— У меня сломан хребет, братец. Неужели ты нападешь на меня сейчас? — И словно желая доказать, в каком плачевном состоянии он находится, он пополз по груде кирпичей, словно змея, изгнанная из своей норы.

— Добро пожаловать к ней, — сказал он перед тем, как исчезнуть из виду в более светлом сумраке коридора.

Вновь посмотрев на Целестину, Миляга увидел, что глаза ее закрылись, а тело безвольно повисло на упорных щупальцах. Он двинулся к ней, но стоило ему приблизиться, как глаза ее открылись, и она пробормотала:

— Нет… я не хочу… чтобы ты… приближался…

Мог ли он винить ее за это? Один человек с его лицом уже попытался убить ее или изнасиловать, а может быть — и то и другое вместе. С чего же ей доверять второму? Но не время было убеждать ее в своей невиновности; она нуждалась в помощи, а не в извинениях. Весь вопрос: от кого? Судя по рассказам Юдит, женщина прогнала ее точно так же, как сейчас — его. Может быть, Клем сможет за ней поухаживать?

— Я пришлю к тебе кого-нибудь, кто сможет тебе помочь, — сказал он на прощание и вышел в коридор.

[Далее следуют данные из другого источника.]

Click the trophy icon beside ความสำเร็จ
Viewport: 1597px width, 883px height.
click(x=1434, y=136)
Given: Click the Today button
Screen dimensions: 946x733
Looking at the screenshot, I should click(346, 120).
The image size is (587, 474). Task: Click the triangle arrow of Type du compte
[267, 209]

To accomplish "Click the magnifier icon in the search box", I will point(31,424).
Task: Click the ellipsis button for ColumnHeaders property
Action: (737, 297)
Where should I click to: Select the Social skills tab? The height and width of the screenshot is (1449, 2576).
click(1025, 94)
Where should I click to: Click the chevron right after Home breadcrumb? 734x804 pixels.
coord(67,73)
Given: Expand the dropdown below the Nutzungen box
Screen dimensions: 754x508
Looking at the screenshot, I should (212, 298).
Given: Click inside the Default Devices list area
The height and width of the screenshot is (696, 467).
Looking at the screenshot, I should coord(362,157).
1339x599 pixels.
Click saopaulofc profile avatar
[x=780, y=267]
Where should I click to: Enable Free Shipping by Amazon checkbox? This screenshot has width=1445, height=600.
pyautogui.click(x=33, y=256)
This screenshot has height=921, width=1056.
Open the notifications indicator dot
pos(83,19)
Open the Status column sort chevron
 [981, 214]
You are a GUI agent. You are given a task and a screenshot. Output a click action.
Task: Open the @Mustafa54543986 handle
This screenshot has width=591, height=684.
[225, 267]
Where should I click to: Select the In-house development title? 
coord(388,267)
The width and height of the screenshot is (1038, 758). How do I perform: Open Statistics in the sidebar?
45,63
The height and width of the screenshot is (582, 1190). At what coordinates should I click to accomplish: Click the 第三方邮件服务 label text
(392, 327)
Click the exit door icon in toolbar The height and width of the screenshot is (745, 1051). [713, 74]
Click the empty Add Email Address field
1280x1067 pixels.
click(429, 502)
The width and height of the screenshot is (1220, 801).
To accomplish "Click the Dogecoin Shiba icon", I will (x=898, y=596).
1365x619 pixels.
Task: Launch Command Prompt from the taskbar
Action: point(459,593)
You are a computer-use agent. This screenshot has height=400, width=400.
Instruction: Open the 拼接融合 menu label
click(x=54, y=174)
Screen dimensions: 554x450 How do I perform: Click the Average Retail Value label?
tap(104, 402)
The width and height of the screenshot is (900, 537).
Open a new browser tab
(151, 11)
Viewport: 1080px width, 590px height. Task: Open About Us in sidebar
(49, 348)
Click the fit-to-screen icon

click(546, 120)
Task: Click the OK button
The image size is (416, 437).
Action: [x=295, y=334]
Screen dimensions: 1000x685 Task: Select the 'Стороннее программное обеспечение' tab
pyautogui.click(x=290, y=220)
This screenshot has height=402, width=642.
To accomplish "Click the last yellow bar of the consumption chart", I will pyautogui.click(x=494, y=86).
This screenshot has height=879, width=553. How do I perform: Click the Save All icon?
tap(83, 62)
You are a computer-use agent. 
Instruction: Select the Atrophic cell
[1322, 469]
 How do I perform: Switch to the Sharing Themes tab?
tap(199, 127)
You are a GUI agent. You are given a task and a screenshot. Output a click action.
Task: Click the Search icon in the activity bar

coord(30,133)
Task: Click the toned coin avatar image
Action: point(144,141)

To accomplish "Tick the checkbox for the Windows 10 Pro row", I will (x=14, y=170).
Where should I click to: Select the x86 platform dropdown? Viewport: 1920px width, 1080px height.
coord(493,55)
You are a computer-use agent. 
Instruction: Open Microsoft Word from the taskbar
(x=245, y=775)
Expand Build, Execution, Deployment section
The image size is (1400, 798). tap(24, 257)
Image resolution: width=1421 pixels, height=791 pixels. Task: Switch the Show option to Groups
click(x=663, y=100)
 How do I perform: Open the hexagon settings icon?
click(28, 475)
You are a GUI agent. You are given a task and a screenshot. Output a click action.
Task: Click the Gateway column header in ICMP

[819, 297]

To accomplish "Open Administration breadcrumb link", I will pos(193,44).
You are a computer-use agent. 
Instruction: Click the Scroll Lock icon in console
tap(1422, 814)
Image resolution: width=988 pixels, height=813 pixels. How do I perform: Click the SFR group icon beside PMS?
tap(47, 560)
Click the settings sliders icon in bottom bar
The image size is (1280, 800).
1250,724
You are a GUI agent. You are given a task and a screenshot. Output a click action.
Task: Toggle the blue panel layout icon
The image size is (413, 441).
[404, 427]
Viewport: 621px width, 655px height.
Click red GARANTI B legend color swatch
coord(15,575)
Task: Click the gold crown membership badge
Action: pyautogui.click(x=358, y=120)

Сартори исчез, судя по всему, поднявшись с живота и пустив в дело ноги. И вновь Миляга пошел по его следам, направляясь к подножию лестницы. На полпути навстречу ему появились Юдит, Клем и Понедельник. Стоило им увидеть его, как их нахмуренные лица просияли.

— Мы думали, он убил тебя, — сказала Юдит.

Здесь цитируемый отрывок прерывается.